Wednesday, November 7, 2007

Hard Times Hit Home

Hard Times Hit Home:
A Family's tale of foreclosure


Sunday, October 14, 2007
By Cami Reister
The Grand Rapids Press

GRANDVILLE -- Greg and Tracy Sweeney share a bedroom in their 1,000-square-foot apartment.

Three of their school-age children are in the other, where mattresses are squeezed next to each other on the floor. Their oldest sleeps in a rollaway in the living room.

"You have to wait in line to use the bathroom. Wait in line to get into the kitchen. Wait in line to go into the living room," Tracy said.

(click title to read rest of story...)

From the story I'm going to assume they have 4 children and make approximately $75,000 or $6,250 monthly when the story started in 2001.
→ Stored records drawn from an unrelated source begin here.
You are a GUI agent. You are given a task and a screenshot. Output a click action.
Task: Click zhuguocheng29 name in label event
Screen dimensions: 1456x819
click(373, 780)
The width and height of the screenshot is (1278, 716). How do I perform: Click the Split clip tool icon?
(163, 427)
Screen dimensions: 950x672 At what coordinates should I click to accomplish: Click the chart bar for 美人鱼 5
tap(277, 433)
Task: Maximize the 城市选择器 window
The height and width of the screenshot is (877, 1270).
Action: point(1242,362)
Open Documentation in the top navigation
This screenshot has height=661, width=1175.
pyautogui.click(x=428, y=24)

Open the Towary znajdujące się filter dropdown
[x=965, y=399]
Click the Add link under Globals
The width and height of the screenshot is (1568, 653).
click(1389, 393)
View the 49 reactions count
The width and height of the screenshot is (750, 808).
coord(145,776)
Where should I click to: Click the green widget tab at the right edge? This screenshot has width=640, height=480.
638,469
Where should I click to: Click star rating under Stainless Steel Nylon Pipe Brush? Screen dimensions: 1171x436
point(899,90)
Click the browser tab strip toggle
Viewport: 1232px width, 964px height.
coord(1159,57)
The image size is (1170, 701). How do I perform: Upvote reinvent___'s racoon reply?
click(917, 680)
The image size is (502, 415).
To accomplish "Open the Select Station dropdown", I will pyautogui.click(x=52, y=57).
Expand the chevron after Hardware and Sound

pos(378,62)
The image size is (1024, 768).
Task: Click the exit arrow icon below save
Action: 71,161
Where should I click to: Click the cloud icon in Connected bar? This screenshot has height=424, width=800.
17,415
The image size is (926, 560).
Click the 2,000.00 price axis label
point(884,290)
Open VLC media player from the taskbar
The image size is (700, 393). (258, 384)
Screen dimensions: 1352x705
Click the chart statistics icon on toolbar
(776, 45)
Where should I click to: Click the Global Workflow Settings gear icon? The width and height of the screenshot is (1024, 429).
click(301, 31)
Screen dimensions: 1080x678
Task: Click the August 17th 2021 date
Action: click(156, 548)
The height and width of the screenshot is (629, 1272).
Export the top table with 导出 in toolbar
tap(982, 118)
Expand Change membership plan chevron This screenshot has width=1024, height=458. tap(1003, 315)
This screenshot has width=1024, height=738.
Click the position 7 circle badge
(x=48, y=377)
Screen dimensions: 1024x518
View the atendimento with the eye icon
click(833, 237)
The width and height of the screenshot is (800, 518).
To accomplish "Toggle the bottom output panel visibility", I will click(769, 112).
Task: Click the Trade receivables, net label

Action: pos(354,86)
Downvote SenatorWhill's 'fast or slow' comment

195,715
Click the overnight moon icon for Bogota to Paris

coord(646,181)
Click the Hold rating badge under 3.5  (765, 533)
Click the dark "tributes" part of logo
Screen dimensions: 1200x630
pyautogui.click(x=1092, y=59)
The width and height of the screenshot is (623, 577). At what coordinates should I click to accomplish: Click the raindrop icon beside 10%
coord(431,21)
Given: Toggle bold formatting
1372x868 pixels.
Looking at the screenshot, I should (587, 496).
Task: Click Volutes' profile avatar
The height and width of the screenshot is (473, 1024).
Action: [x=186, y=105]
They moved to Michigan in 2001 and bought a home with a mortgage payment of $1,336 per month or 21% of his salary. It sounds like his is the only income. So far, good. I'm not good with dimensions and spacial awareness but 2,650 sounds reasonable.

In 2003 they decide to build a new home, the wife says of the builder, "we were mutually trying to help each other out." This in my opinion is where the fall started.

#1 They already had an adequate home
#2 No mention of an increase in salary
#3 Who buys or builds or takes on more debt "to help" some else out"?
#4 They got greedy and/or tried to "keep up with the Jone's" (even if the Jone's were imaginary)

They had expected the new mortgage payment to be $1,600. The wife says, "who wouldn't do it?"

I can answer that. I wouldn't. I can also find probably 5 to 10 other people pretty quickly who wouldn't have done it either. Especially with 4 kids. I wouldn't exactly call it EXTRA but if you have and extra $264 per month to pay for a new house I'm sure I could stay in the original house and find a better way to invest that $3,168.

Of course after putting the cart before the horse, the story get worse. Much worse. Blah, blah, blah.

Lost both houses. Lost his job. He got cancer. The kids had to switch schools. Now all six (?) are crammed into a two bedroom apartment. Their stuff is in storage. The story doesn't say but I can't imagine they have any or much savings left. Looking for jobs.

It's sad but I think that people should learn to live within or below our means because we never know what can happen.

I've been at my job, in three different cities, now maybe a fourth for 12 years but for the last 9 or 10 years it's been with no security that there won't be an announcement that the job has been eliminated.

I try (not very well) to spend or not spend, like this week will be my last paycheck because it could be.